Austin ISD: The Resegregationists
Last December, both seemed settled issues. The new board voted to cancel the IDEA Public Schools contract, and seemed set against the Pearce/Garcia plan. Last night, an incomplete board (Trustee Robert Schneider was absent) voted to unify the two middle schools into one attendance zone, and convert one into a boys school and one into a girls school. The vote was somewhat surprising: This was trustee Cheryl Bradley's pet project, and it was obvious President Vince Torres was on her side after he revived the seemingly-dead project in January. Lori Moya and Amber Elenz seemed a lock too, but it was the surprising addition of Tamala Barksdale – often seen as a progressive and moderating voice on the board – that tipped her plan into the majority. New trustees Ann Teich, Gina Hinojosa and Jayme Mathias all voted no.
Education Austin president Ken Zarifis congratulated Bradley on getting her pet project through, but that was where the applause stopped. He said, "I agree with her that something different has to happen. I just don't think this is the right fit."
The logistics still have to be settled, such as bathroom conversions. Then there's transport: If, as is widely proposed, Garcia becomes the girls' school, female middle schoolers on the west side of the Pearce attendance zone likely to face a daily trip to Colony Park and back. And what about the unknown number of parents who don't want to send their kids to a single-sex campus? How will surrounding campuses absorb the exodus, when schools like Webb have their own issues?
According to Zarifis, there are also major concerns about community buy-in. The district's own polling shows less than 50% support for the project, with even fewer parents prepared to send their kids to a single sex school. Zarifis said, "When you have a 50-50 split on a massive change like this, and a lot of people have not been in the loop on this, I think you're going to have an enormous push-back."
On top of that, the board voted 6-2 (Barksdale and Hinojosa were the nay votes) to find a home for a separate boys academy, analogous to the Ann Richards School for Young Women Leaders. That's an interesting step at many levels, not least that the board has increasingly accepted that, after years of protestation, Ann Richards is a magnet school. Secondly, a big part of the argument was about equity, and that without a boys' Ann Richards, the district could be violating Title IX, and could face a lawsuit.
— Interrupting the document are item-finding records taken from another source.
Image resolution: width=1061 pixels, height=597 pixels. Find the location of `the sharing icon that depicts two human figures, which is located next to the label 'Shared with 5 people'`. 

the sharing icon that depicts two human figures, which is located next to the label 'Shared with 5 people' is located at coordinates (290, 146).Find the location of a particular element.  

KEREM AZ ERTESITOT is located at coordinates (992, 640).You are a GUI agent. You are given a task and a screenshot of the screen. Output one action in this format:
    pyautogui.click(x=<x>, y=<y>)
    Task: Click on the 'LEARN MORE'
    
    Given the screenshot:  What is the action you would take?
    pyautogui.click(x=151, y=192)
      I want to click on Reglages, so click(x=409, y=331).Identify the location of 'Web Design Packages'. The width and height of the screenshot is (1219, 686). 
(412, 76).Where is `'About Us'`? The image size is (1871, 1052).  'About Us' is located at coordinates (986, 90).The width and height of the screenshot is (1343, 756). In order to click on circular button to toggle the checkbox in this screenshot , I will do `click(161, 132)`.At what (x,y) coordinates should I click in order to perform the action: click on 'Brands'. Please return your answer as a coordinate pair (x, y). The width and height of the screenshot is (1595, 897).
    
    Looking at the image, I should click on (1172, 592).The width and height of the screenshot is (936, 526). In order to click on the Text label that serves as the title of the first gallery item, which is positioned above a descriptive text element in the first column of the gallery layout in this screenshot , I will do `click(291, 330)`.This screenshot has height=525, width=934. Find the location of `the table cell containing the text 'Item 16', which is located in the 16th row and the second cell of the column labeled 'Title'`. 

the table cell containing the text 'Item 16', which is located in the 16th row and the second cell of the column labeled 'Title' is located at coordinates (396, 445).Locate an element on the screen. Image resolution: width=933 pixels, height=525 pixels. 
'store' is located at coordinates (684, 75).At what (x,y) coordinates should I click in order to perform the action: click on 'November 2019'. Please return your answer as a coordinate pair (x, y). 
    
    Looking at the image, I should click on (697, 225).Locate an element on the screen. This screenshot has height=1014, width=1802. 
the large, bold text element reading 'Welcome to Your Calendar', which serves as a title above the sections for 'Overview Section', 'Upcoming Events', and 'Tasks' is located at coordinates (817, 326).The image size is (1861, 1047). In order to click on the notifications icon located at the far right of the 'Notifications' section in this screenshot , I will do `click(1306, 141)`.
Unfortunately, the board ignored the fact that the American Civil Liberties Union is already suing districts over single sex schools in Maine and West Virgina, and has filed complaints against programs in Alabama and Idaho with the Department of Education’s Office of Civil Rights.
Tonight, the board seems set on re-opening another healed wound. A public hearing at 6.30pm at Reagan High (7104 Berkman Drive) on the planned May bond has been revised to include discussion of the IDEA deal. Even though former trustee Annette LoVoi made them write a "no harm, no foul" cancellation clause into the IDEA Allan contract – a clause the board used in December, there is an idea being mooted of giving IDEA another year at Allan. The big question is, why would the board do that?
The behind-the-scenes muttering is that Superintendent Meria Carstarphen is pushing the one year extension, even though the voters and the board sent a clear message that they want IDEA out. The question is, where does Education Commission Michael Williams stand in this? The Texas Education Agency has long been pushing for reforms in the Eastside Memorial Vertical Team, including bringing in outside help, but there is no indication they are wedded to IDEA. However, the district seems to be dragging its feet on finding alternatives. So will tonight mean a reversal of course?